Avant la COP30, à Belem, des chefs d’Etat défendent l’action collective face aux « prophètes du désordre »

A Vila da Barca, à Belém (Brésil), lors de la COP 30, le 23 octobre 2025.

A proximité des militaires qui jardinent les avenues bouclées, des jardiniers s’activent encore autour des parterres de fleurs. A l’intérieur des immenses tentes climatisées dressées sur le Parque da Cidade de Belem, les couloirs fourmillent de travailleurs clouant des moquettes, transportant des pots de plantes sur des chariots à roulettes, s’affairant autour de tables encore empilées…

Jeudi 6 novembre, les installations qui accueilleront la 30e Conférence des parties sur le climat (COP30) du 10 novembre au 21 novembre, ne sont pas encore tout à fait prêtes. « C’est un sacré défi pour nous de tout terminer à temps »confie une travailleuse brésilienne, au milieu des conseillers et de délégués déjà présents pour prendre possession des lieux.
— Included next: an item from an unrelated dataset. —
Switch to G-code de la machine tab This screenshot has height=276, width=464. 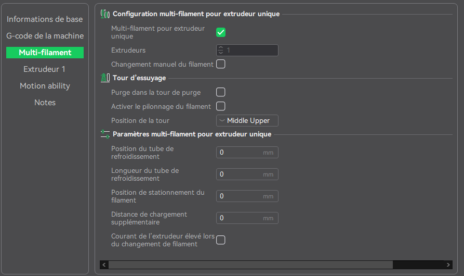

Dès jeudi matin, Belem, 1,4 million d’habitants et porte d’entrée de la forêt amazonienne, est devenue le cœur battant de la diplomatie environnementale. Pendant deux jours, le président brésilien, Luiz Inacio Lula da Silva, et organise un sommet pour le climat. Une façon de donner la parole aux chefs d’Etat et de gouvernement en préambule de la COP, et ainsi de soulager les infrastructures hôtelières d’une ville non adaptées pour accueillir un tel événement.